Noteworthy, four of the seven γ-lactones produced by A. gossypii were detected in volumetric concentrations above their odour perception threshold (Additional file 1: Table S1) [25, 26]. Therefore, these active fragrances possibly contribute to the characteristic aroma released from the cultures of this fungus. Specifically, γ-decalactone seems to be the major contributor among the fragrances produced from the A. gossypii strains tested.

Since these results revealed a yet unknown potential of A. gossypii for de novo biosynthesis of γ-lactones from sugar-based media, the native pathways involved in γ-lactone formation merited further elucidation.

Redirection of the metabolic fluxes of the fatty acid biosynthesis modulated the de novo biosynthesis of γ-lactones in A. gossypii

Lactones are VOCs derived from the fatty acid metabolism. In natural producers, such as peach (Prunus persica L. Batsch) or strawberry (Fragaria × ananassa) fruits, the direct precursors for lactones biosynthesis are unsaturated fatty acids [2, 3]. In A. gossypii, more than 80% of the total fatty acids accumulated during growth in sugar-based media are unsaturated [22]. Of these, oleic acid (C18:1) represents more than 50% of the total fatty acid composition [27]. A first experimental indication that oleic acid could positively contribute for the biosynthesis of lactones in A. gossypii was obtained from fermentations where glucose was substituted by oleic acid as the carbon source. While the production of γ-decalactone remained similar, oleic acid stimulated the biosynthesis of some minor lactones, such as γ-dodecalactone, which in this condition was produced in amounts 100-fold higher than in glucose-based medium (data not shown). These data indicated oleic acid as an important precursor for the de novo biosynthesis of γ-lactones and is in good agreement with the fact that oleic acid is the starting point for the production of γ-dodecalactone in biotransformation processes [6]. Furthermore, oleic acid was identified as a central intermediate in the biosynthesis of lactones in the yeast S. salmonicolor [13].

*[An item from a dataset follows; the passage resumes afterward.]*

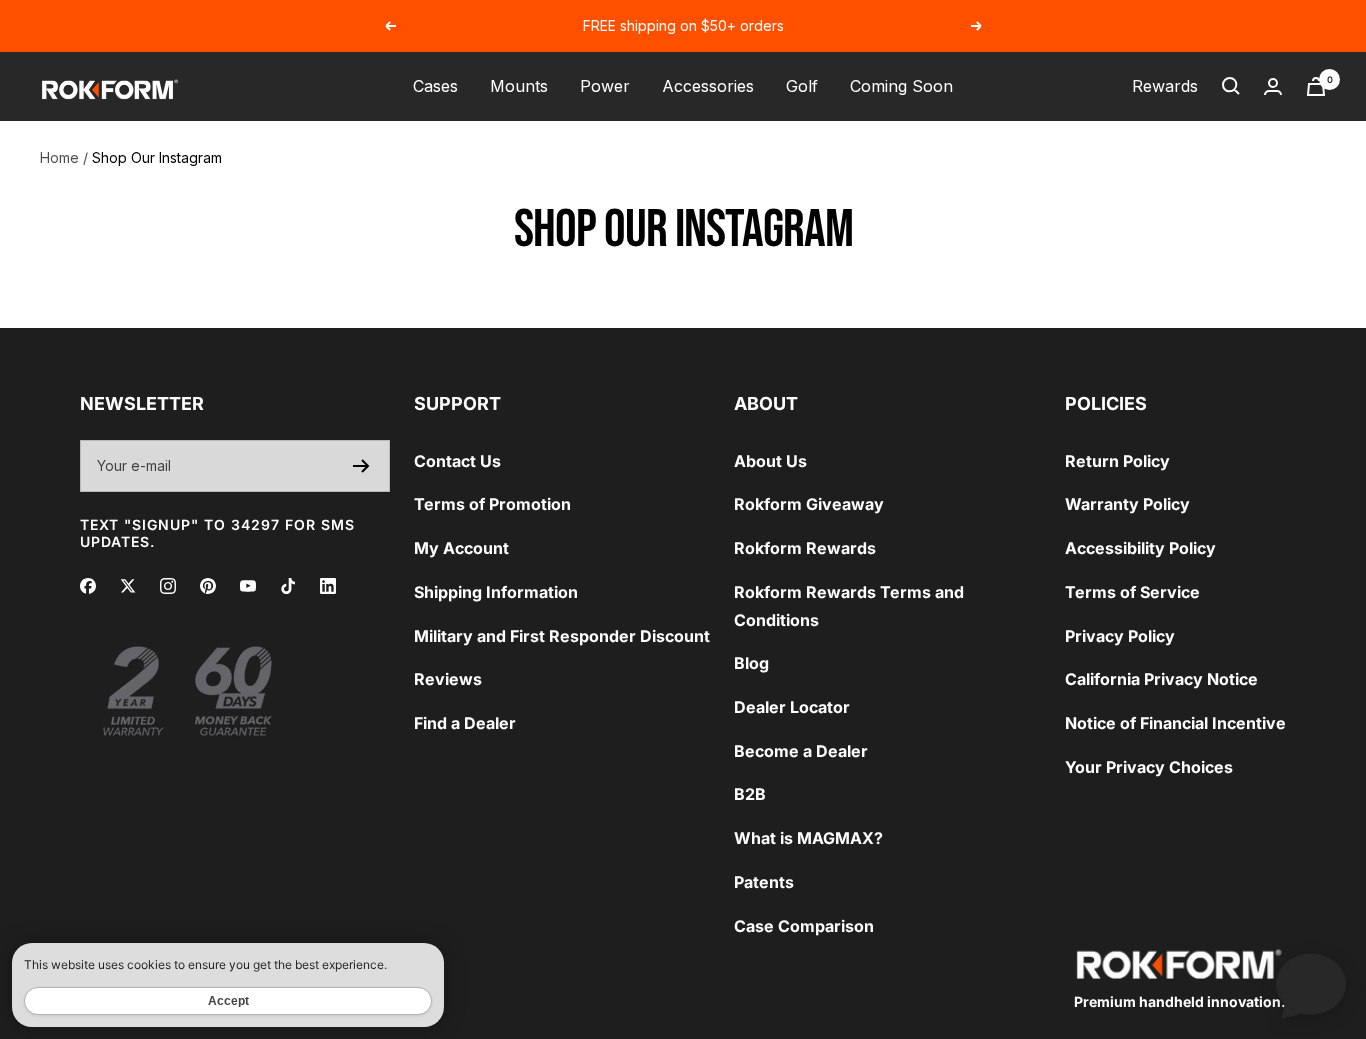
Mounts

Thus, to confirm this hypothesis and to assess whether the biosynthesis of γ-lactones from glucose could be improved through the redirection of the oleic acid metabolic flux in the A. gossypii’s fatty acid biosynthetic pathway, two genetic modifications were designed: (i) the overexpression of the gene AgDES589, encoding a desaturase for the conversion of oleic acid into linoleic acid (EC 1.14.19.6); and (ii) the deletion of the gene AgELO624, encoding an elongase that catalyses the formation of fatty acids of C20:0 and C22:0 (EC 2.3.1.199) (Fig. 1a). It is worth of noting that the fatty acid profile of A. gossypii is characterized by the presence of 4–8% of fatty acids longer than C18 [22, 27]. The background chosen for the genetic modifications was the best characterized and sequenced strain ATCC 10895 (ATCC).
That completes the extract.